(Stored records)
|---|

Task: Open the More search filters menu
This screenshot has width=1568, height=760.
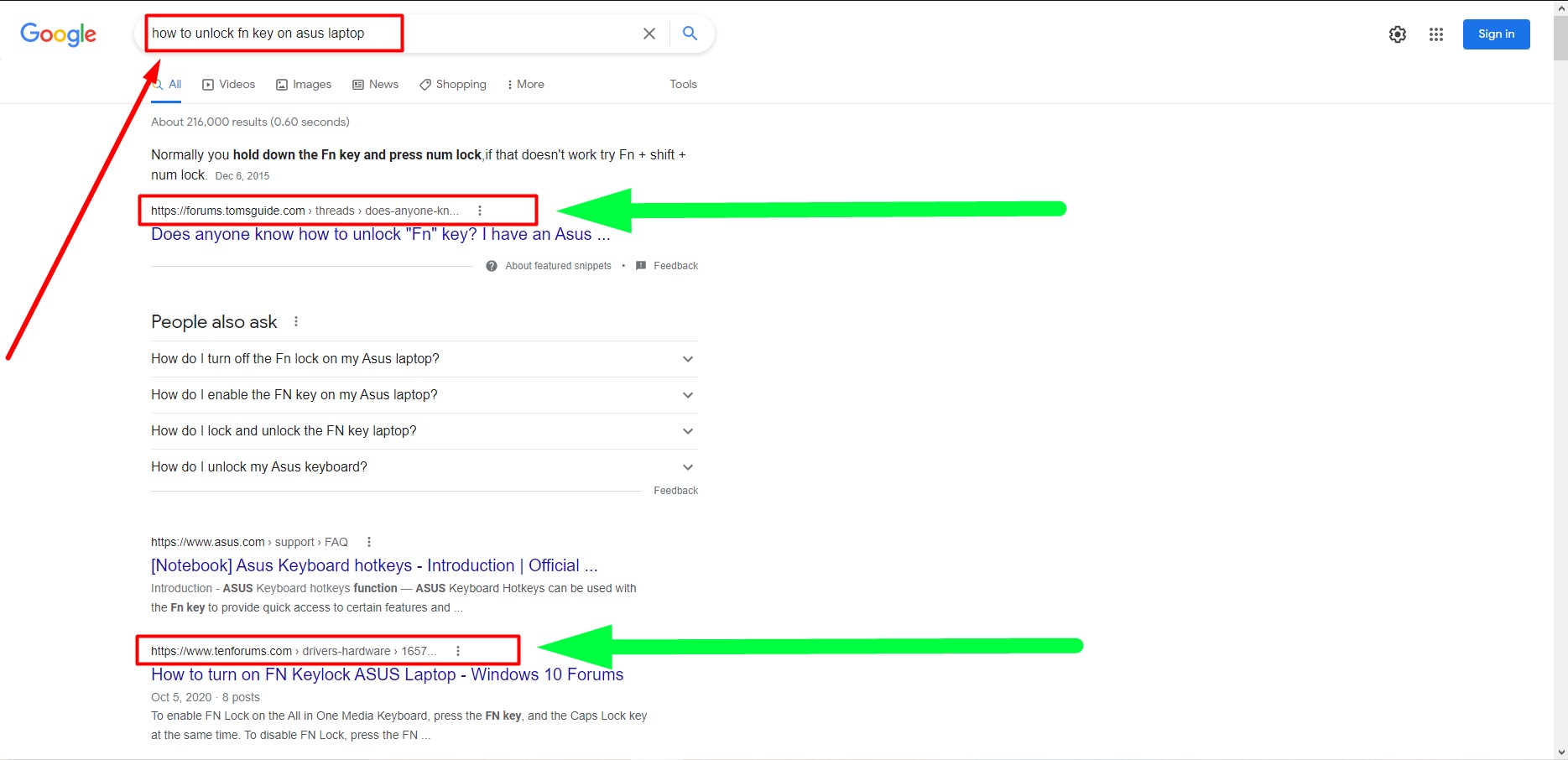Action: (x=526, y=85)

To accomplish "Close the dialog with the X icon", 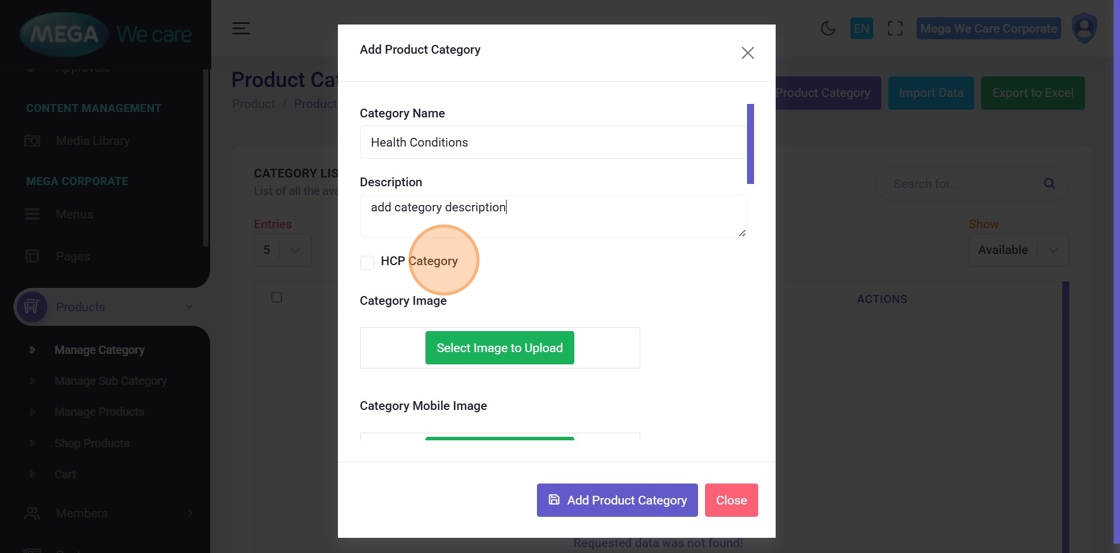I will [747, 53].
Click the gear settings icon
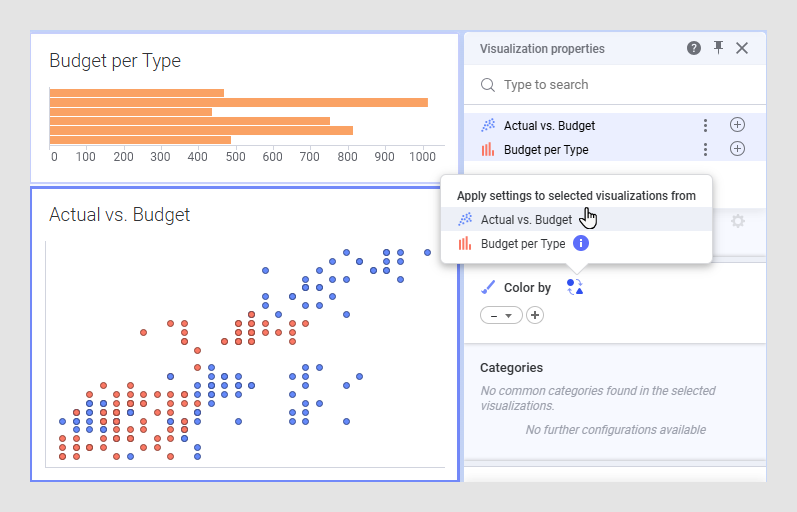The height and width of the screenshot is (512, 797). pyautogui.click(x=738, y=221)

|---|

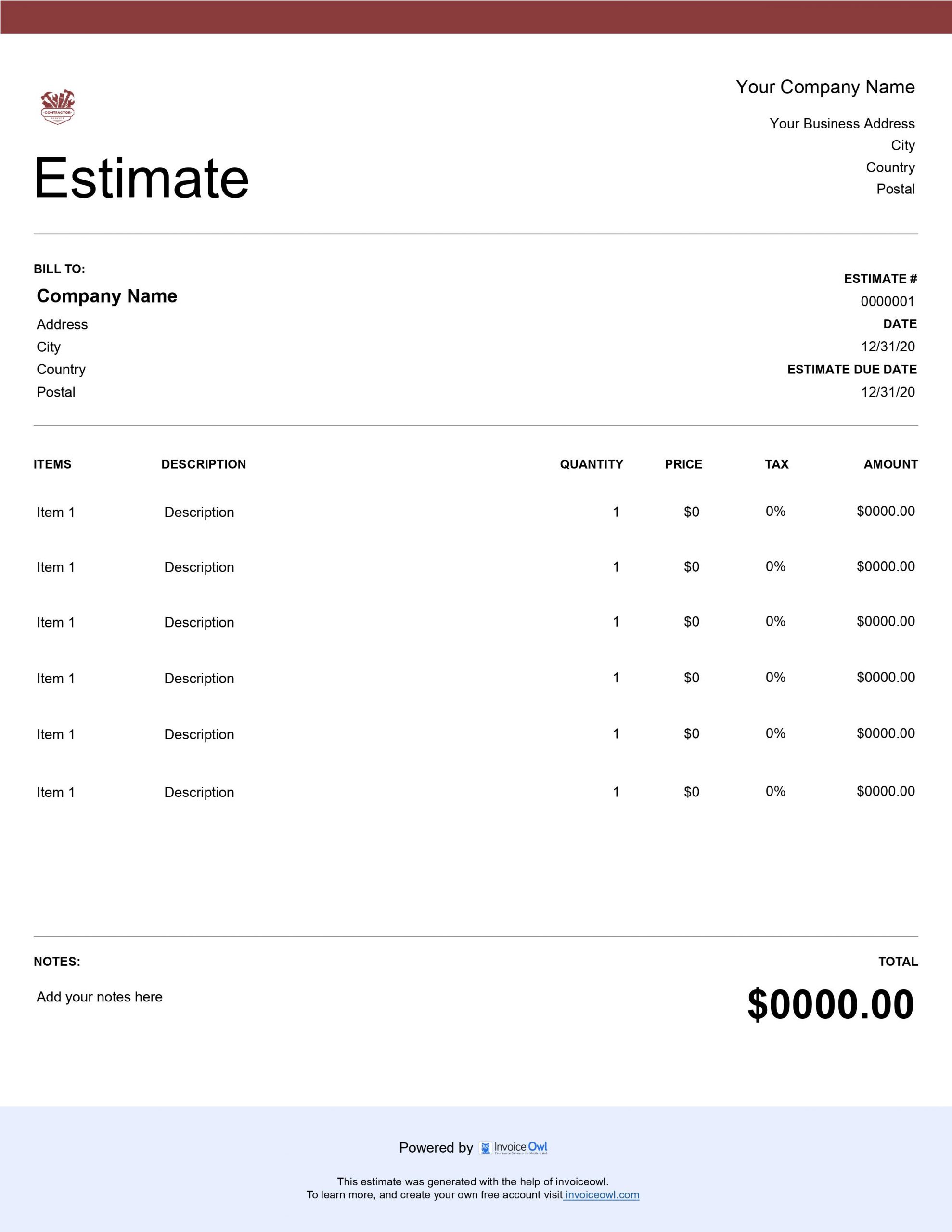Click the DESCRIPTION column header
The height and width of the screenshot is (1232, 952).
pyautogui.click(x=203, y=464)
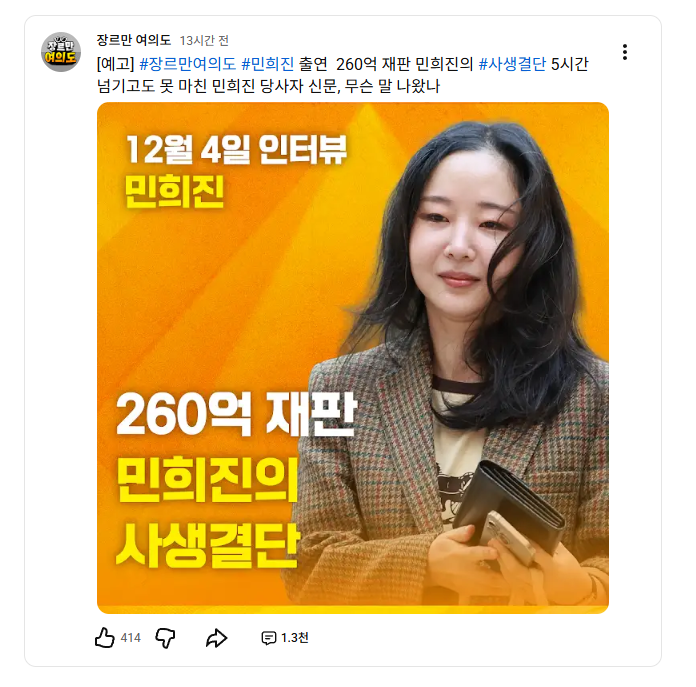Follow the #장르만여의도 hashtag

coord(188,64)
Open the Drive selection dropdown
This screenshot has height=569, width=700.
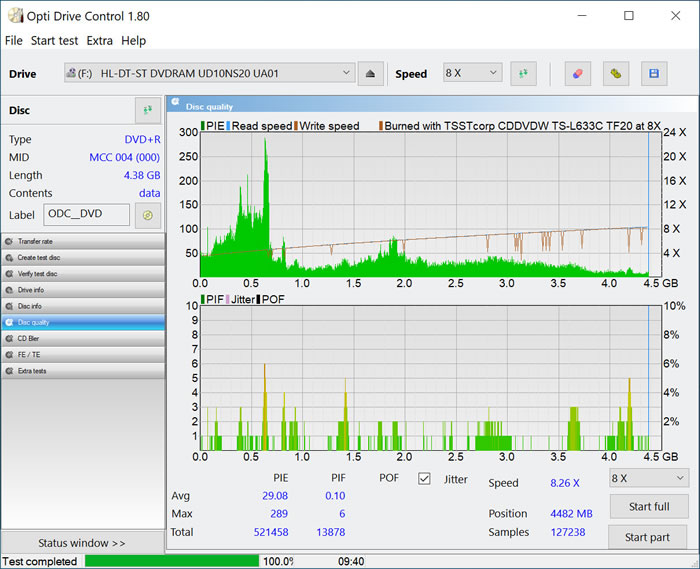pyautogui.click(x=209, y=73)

|---|

Scanning the data above, count the lines in which the string "Open" occurs and state only the count.

- _RESPONSE BOX_: 2